Diego Trujillo Pisanty (Mexico City, 1986) is an artist working with information as both a concept and a material. His past work has explored how information is captured, stored, transmitted, interpreted, and destroyed. He is also interested in the role that information plays in shaping identity, politics and our understanding of nature. His work, Blind Camera, was the 2024 Lumen Prize Still Image Award Winner. Blind Camera creates images using sound instead of light while inquiring about bias in AI. The device uses a custom-made artificial neural network to convert sound into image. It was trained with data from Mexico City restricting its interpretations of the world to this locale. We spoke to him about the award winning Blind Camera, exploring working and training AI, capturing sound and the artistic opportunities of AI.
1. What are the core concepts behind your artistic practice?
I think that art is an activity that tries to make sense of the world and give it meaning. In this context I see my works as enablers of situations where this sense-making can happen. Many of my works are machines that somehow interact with the real-world, either because they are used “in the wild” or because they incorporate data found out there. In this context the artworks behave similarly to scientific experiments in that they create the conditions for things to happen.
This is where I think information becomes a raw material, not only in that it often drives my devices’ functionality as code but also in that these situations need to be interpreted both by myself and by the audience. Making and using my devices also forces me to see the social, political, and cultural implications of using and making technology. In the case of Blind Camera this was explored largely as a concern with bias and identity, but in other works I’ve looked at technology mediated power dynamics or how we ascribe value to artefacts.
Where did the idea for Blind Camera come from and what is your interest in linking sight and sound?

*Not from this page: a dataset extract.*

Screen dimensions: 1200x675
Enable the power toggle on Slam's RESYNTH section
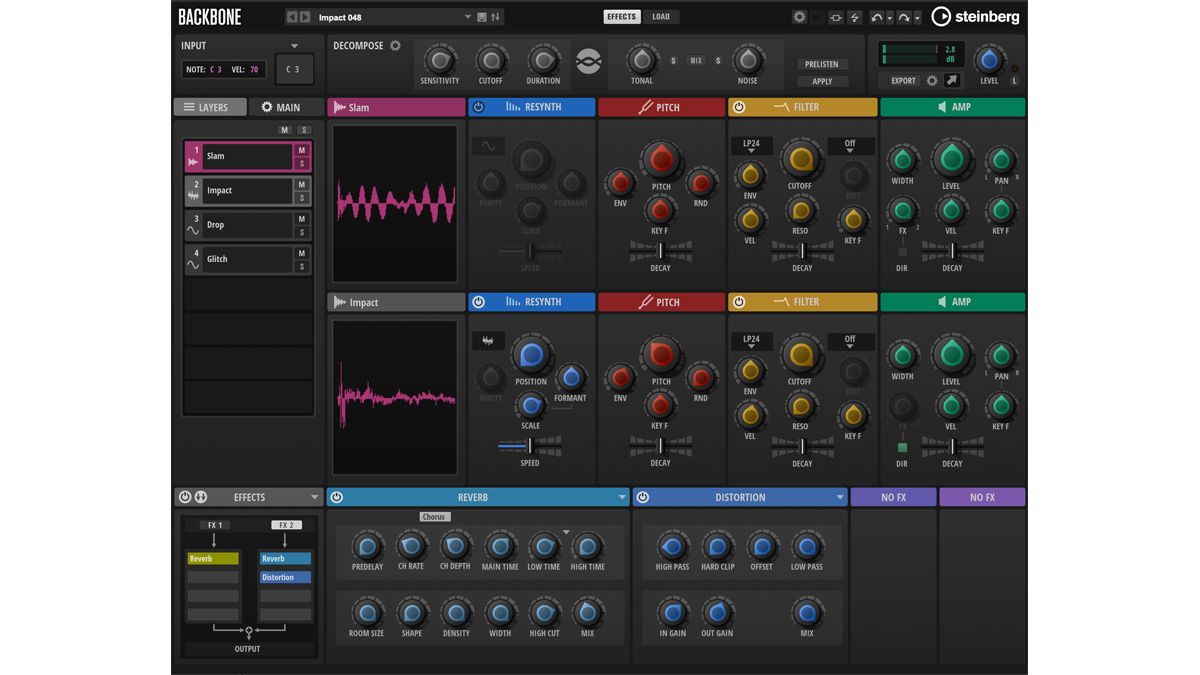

The idea originally came from an interest in the plasticity of digital materials. If everything is encoded as bits then it must be possible to represent the underlying data in any form. I think AI achieves this spectacularly and that was partly why I ended up working with an AI model.
In parallel I was interested in how we perceive sound. While a visual scene can be frozen and captured it seemed almost impossible to do that with sound and that fascinated me. I wanted to come up with a thing that captures a sound instant because that seemed very difficult to define. At the same time I like how sound is much more generic than vision in our mind. It’s very difficult to determine exactly what a sound is, for example, we can recognize a car engine but just by hearing it we know nothing about its colour, model or brand. I was really interested in making images that echoed that level of perception at a visual level.
3. What was your experience working with AI for Blind Camera, treating and programming AI for artistic purposes?
It was initially very daunting, there was just so much to understand in theory before I could write the code. There was however a point where I realized that all the information is out there and that I just needed to be disciplined and engage with it. Once I understood what I was meant to be doing it sort of just flowed.
More interestingly, the way I made decisions on how to write the underlying neural network and its training cycles was driven more by how they made sense from what I was trying to achieve as an artist, not only in the images' aesthetics but also in how the data was processed. At some point it felt like the inner workings of the device had to follow my artistic concepts, the device had to follow rules that matched the questions I was asking even if no one knew this but myself.
4. What interests you about working with new technologies and AI in your work?
There are two things overall: The first one is that new technologies need to be contextualised and given a place within our lives. This is often done by marketing departments within the companies that develop the tech. I think part of my role as an artist is to provide alternative readings of these technologies while highlighting their potential unintended consequences.
Secondly, working with new technologies offers the possibility to innovate within visual and conceptual discourses. I’m quite cautious when it comes to this as I try to make sure that the technology is still reflecting my own aesthetics and areas of interest as it can be tempting to let go and see what it can do when left to run wild.
5. Looking forward, what do you think the biggest opportunities of AI will be for artists?
Like any new tool it will provide visual possibilities that were not necessarily possible before. While it has already made image-making easier I think that it will force us to consider the intent and control behind these images more rigorously. For those artists willing to make or train their own AI systems I think the possibilities will be endless, not only in terms of the work made by AI but also in the rationales behind gathering data and what computers can extract from it.
I’m very excited to see a growing number of artists engaging with AI systems and appropriating them to do things that maybe computer scientists or engineers don’t find worthwhile.